Original Pull Request: https://github.com/doctrine/orm/pull/11188

State: closed
Merged: Yes


#11112 reported that passing different values to the Query::setFirstResult() and Query::setMaxResults() methods leads to the queries using different keys in the query cache that speeds up DQL -> SQL transformation. This is no surprise, since these values are explicitly included in the cache key computation:

f58984c43f/lib/Doctrine/ORM/Query.php (L819)

The two methods in question may also be used at a lower level when using the Paginator component, which may forward its limit/offset values to these methods in one way or another.

Since in web applications the limit/offset (or a "page" numer that effectively gives the offset) is often controlled through a request parameter, this may lead to different kinds of memory or storage exhaustion problems.

Reason for having plain values in SQL

The reason why these values are part of the cache key is that both values need to be put into the resulting SQL statement literally, not through parameters.

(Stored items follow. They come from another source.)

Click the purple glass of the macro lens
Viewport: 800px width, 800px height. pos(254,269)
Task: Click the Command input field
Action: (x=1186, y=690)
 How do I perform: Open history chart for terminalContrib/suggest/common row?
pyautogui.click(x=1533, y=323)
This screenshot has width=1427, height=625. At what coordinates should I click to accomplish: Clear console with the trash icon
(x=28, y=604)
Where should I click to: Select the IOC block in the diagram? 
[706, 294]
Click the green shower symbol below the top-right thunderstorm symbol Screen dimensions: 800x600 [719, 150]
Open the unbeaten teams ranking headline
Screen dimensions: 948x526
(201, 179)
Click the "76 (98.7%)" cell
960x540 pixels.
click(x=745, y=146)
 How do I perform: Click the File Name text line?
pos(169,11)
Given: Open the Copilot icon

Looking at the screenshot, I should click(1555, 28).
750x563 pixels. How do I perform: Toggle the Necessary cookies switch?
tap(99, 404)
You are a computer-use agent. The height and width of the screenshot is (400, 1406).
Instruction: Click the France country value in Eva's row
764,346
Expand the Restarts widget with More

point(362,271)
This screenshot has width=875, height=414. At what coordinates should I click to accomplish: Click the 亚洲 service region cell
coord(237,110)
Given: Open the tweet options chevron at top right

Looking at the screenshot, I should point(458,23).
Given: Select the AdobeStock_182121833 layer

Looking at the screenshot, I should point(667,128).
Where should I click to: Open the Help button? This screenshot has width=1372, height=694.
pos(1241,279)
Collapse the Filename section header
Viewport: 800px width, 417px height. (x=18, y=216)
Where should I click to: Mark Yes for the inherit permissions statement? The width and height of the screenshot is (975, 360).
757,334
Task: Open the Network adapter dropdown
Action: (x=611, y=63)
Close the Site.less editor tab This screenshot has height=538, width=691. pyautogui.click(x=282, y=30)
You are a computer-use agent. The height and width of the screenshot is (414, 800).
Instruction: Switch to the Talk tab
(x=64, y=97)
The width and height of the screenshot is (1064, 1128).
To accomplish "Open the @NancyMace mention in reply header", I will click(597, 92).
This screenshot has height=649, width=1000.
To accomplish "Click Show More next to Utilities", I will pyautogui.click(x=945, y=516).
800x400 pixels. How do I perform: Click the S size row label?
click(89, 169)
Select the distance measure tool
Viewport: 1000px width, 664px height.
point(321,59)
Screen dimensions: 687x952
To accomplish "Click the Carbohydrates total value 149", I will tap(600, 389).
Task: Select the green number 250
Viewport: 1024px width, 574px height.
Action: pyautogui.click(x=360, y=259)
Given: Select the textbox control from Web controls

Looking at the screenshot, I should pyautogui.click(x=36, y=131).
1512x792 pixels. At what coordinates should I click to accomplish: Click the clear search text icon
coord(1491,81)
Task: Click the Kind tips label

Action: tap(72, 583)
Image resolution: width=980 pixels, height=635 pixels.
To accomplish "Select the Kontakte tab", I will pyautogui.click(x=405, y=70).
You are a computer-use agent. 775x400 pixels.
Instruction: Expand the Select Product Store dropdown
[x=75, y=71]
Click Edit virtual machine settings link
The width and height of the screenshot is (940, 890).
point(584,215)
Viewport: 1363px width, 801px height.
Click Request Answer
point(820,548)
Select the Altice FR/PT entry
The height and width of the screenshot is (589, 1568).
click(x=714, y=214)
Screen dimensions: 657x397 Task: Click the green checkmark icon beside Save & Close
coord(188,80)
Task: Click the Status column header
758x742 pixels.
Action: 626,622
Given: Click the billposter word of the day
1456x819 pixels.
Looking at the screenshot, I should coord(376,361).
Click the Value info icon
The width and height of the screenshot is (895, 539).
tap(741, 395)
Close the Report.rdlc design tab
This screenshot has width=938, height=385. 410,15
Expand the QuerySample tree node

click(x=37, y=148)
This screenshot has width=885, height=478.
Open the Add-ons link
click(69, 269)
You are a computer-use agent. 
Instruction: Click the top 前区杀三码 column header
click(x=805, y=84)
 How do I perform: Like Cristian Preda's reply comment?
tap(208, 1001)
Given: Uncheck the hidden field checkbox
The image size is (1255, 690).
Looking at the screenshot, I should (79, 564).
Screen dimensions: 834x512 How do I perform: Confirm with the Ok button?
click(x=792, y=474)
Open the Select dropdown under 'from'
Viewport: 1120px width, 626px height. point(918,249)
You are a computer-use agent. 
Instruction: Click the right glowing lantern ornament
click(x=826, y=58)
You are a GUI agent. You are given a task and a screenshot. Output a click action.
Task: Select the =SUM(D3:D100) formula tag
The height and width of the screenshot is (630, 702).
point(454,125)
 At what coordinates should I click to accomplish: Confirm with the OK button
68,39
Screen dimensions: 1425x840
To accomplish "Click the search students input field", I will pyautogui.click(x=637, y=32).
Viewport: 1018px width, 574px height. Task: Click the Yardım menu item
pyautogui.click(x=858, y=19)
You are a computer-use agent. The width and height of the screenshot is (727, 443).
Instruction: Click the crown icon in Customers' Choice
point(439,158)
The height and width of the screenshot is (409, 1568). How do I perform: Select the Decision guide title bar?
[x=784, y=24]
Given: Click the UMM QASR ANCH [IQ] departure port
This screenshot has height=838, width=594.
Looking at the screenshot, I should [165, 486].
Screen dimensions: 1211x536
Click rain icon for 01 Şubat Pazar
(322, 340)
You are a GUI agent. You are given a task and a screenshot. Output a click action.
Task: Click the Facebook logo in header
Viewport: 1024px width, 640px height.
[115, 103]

This has to do with how DBAL needs to generate platform-specific SQL, and it cannot be fixed. The corresponding DBAL discussion was at https://github.com/doctrine/dbal/issues/6246.

Approach taken by this PR

Applying the limit/offset to a given SQL query is something that DBAL does on a string-processing level. Luckily, it also happens very late during SQL statement preparation. Only extra SQL expressions added for locking modes need to be added after it.

This gives us the possibility to split DQL -> SQL transformation into two stages. The first one includes building the AST, tree processing and output walking. But, it stops short of adding the limit/offset values to the query or adding locking statements.

We can then put this intermediate, "unfinalized" result into the DQL->SQL query cache, and we can take it from there also for other queries that only differ in the first/max result values. Then, we run the "finalizer" phase to append offset/limit and locking SQL to the prepared query, based on the actual query at hand.

That way, the first/max values no longer need to be part of the cache key.

Concepts and code paths added

The new \Doctrine\ORM\Query\OutputWalker interface expresses how the Parser would like to interact with the (custom) output walker. Its getFinalizer() method returns an instance of \Doctrine\ORM\Query\Exec\SqlFinalizer. This will eventually replace the getExecutor() method that is deprecated in this PR and that will be removed in 4.0.

The SqlFinalizer must be a serializable class, since it will be kept in the query cache as part of the ParserResult. Based on the current Query, the SqlFinalizer then ultimately creates the AbstractSqlExecutor. At this time, it has the opportunity to add the SQL limit/offset and locking parts.

The Query passed to the finalizer is the one that caused the cache lookup, not necessarily the same as the one that was used to compile the DQL. However, since the DQL is part of the cache key computation, both queries must be based on the same DQL, hints etc.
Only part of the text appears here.